Балагур этот начал нас раздражать. Мой друг Малашин ткнул его несильно кулаком в зубы. Краснопогонник сначала закричал, что всех нас посадит, затем расплакался. Еще минут двадцать его речь изобиловала ненужными уху подробностями. Наконец, он несколько протрезвел и сказал: «У вас в части сколько политики в день? Час? У нас раньше было два. А с тех пор, как привезли изменников родины, у нас бывает по три, по четыре часа политдолбежки. И даже между сменами начполитотдела стал талдычить свою ахинею. Жизни не стало. Будто не только они в лагере, но и мы тоже».

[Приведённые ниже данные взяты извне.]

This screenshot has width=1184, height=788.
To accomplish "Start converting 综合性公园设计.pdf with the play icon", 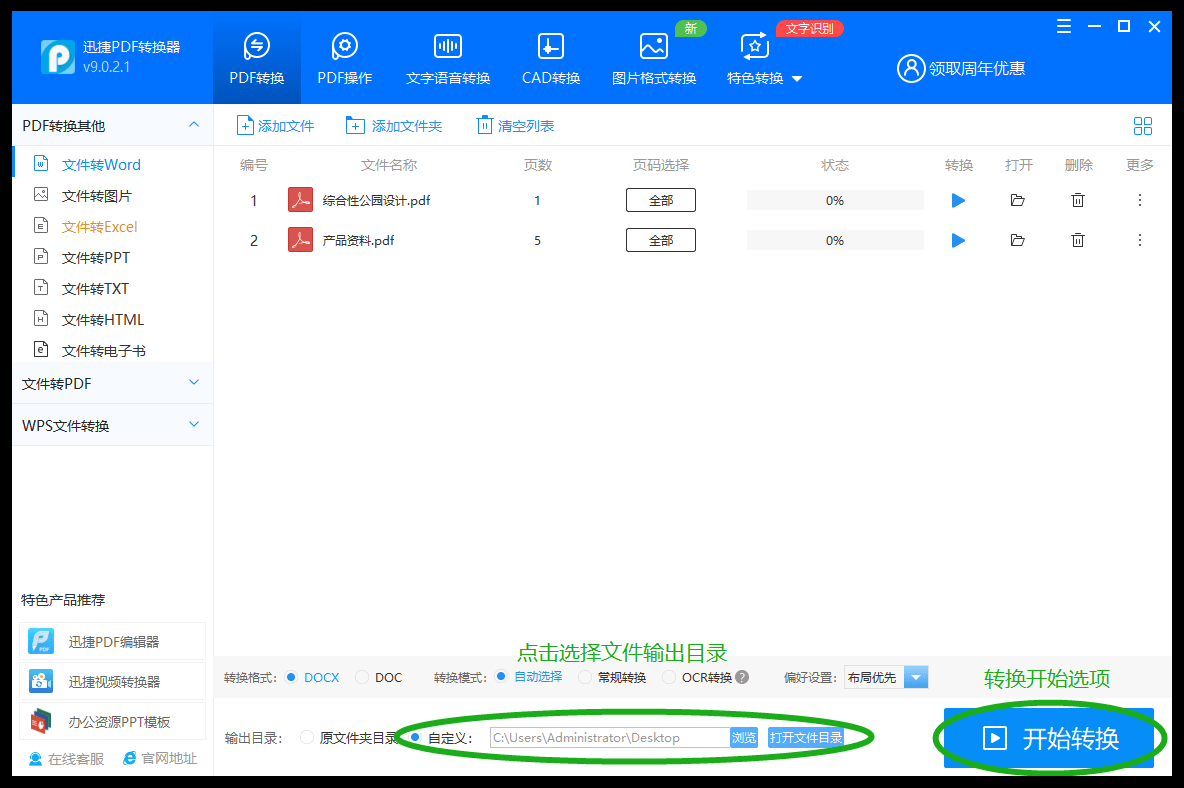I will (958, 199).
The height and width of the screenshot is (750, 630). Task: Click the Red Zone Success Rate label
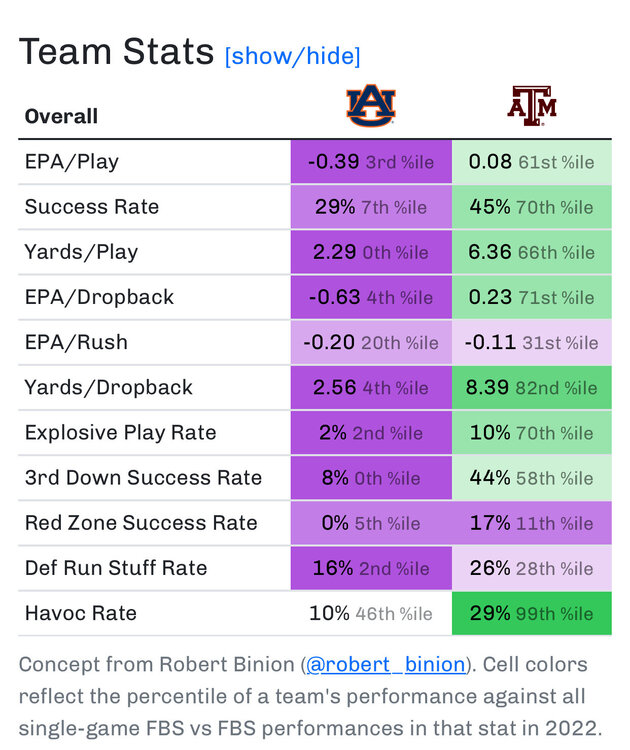[x=141, y=523]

Малашин удивился: «Какие такие изменники родины? Разве есть такие?» Парень хрипло рассмеялся: «Мозги у тебя, видно, заболоченные, раз этого не знаешь. Изменниками родины, малютка ты моя, называются политические. А вот почему они стали политическими, у меня не спрашивай, не знаю. Начальство о них всякие байки рассказывает, будто я слепой, а чего не знаю, того не знаю… кстати, чего вам надо?» Мы ему объяснили, что ищем анашу, но что ни времени, ни денег у нас нет. Краснопогонник хмыкнул: «В самую точку попали. Зэки только этим в свободное время и занимаются, разумеется, те, что в свободной зоне вкалывают. Собирают анашу и переправляют ее, частично конечно, политическим, а те готовы ее всю отдать за буханку хлеба. Им хлеб нужнее, чем забытье».

Краснопогонник встал, подошел к своему другу, храпевшему на полу, и вытащил у него из кармана галифе комочек анаши. Протянув нам комочек, сказал: «Вот, берите. В следующую субботу притащите сюда хлеба, сала, ну побольше съестного. Вы мне ситного, я вам анашу. Честь по чести. Хотя, какая тут честь…»

В его словах было столько неподдельной горечи что я против воли, прощаясь, протянул этому краснопогоннику руку.

Почти весь обратный путь протопали молча. Только раз я сказал: «Знаете, лучше с кроликами дело иметь». Да потом Малашин, отвечая нашим мыслям, вдруг сказал: «Политические… не знаю я, как о них думать… Может, они против колхозов… Знаете что, придем в субботу. Может, часть жратвы, что мы принесем, им все-таки пойдет. Вы как хотите, а я приду».